Have you tried geographic farming before but didn’t get any listings or sales? Or, do you farm a neighborhood now but aren’t happy with the results?
You’re not alone. Geographic farming can be challenging and frustrating. But, when done right, geographic farming can also be a predictable and profitable way to generate tons of business.
Here are the five keys to dominating a geographic farm.
Key #1 – TURNOVER
One of the biggest reasons agents fail with geographic farming is they choose the wrong neighborhood. You want to select a neighborhood based primarily on its turnover rate, not on its home values or location.
You calculate turnover by dividing the total number of homes in the neighborhood by the number of sales in the previous 12 months. For example, if there are 500 homes in the community and 50 of them sold in the last year, the turnover rate is 10%.
An ideal geographic farm will have at least 200 homes and a minimum of 8% turnover.
Key #2 – COMPETITION
Neighborhoods fall into one of three categories:
- Dominated by no one
- Dominated by a single agent
- Dominated by two or three agents
If the sales in a neighborhood are spread across many agents, there is an opportunity for you to step in and dominate by becoming the community specialist. If a single agent dominates the neighborhood, you have the opportunity to position yourself as the alternative (people like to have options).
You want to avoid neighborhoods with two or three dominate agents because they are the most difficult communities to establish a presence.
Key #3 – MULTIPLE MARKETING APPROACHES
The best way to market to a farm is using multiple approaches. The following approaches are the most effective:
- Door knocking
- Sending direct mail pieces
- Holding open houses
- Running social media ads using geo-targeting
- Sponsoring or hosting community events
- Publishing a neighborhood report/blog
Start with two or three and then build in more approaches over time.
Key #4 – OFFERS
No matter how you market to your selected farm, you want to include offers. Offers are the incentives you give people to contact you. Examples are free CMAs, neighborhood reports, and coupon books to local restaurants.

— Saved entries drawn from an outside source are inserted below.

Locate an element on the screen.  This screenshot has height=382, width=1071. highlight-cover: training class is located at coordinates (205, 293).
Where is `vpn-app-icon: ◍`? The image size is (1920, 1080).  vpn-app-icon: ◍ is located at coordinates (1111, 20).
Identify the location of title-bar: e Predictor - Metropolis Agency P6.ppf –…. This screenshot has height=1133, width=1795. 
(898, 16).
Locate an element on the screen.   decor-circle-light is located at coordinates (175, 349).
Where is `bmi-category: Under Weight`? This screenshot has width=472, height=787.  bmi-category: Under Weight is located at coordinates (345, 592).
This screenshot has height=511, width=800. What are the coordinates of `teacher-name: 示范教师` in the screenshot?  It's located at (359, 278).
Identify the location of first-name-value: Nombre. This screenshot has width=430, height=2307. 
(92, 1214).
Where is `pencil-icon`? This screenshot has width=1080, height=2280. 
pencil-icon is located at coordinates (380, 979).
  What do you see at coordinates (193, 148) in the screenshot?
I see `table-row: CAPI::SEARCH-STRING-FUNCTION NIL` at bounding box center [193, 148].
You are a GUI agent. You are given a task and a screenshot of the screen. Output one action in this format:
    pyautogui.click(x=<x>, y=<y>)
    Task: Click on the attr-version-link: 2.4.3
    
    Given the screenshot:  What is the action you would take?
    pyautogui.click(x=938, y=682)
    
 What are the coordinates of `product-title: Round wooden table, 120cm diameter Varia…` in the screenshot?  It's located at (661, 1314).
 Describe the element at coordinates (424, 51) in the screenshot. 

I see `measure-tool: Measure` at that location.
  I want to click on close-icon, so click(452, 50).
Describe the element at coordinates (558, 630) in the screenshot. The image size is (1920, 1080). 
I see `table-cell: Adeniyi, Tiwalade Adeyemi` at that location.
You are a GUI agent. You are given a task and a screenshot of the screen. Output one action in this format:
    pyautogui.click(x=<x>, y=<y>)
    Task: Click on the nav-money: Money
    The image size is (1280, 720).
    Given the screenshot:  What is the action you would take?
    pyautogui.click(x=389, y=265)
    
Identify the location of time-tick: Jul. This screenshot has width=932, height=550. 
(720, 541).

Marketing without making offers is branding. Branding is an expensive and time-consuming way to generate business.
Key #5 – CONSISTENCY
Most agents who fail with geographic farming either give up too soon or fail to market consistently. You want to give any geographic farming campaign at least six months. And, you want to market to the neighborhood at least 2 -3 times per month using one or more of the approaches from key #3.
P.S. – Geographic farming scares some agents away because they assume it’s expensive. But, you can run social media ads, door knock, and write a neighborhood blog all for under $100 per month.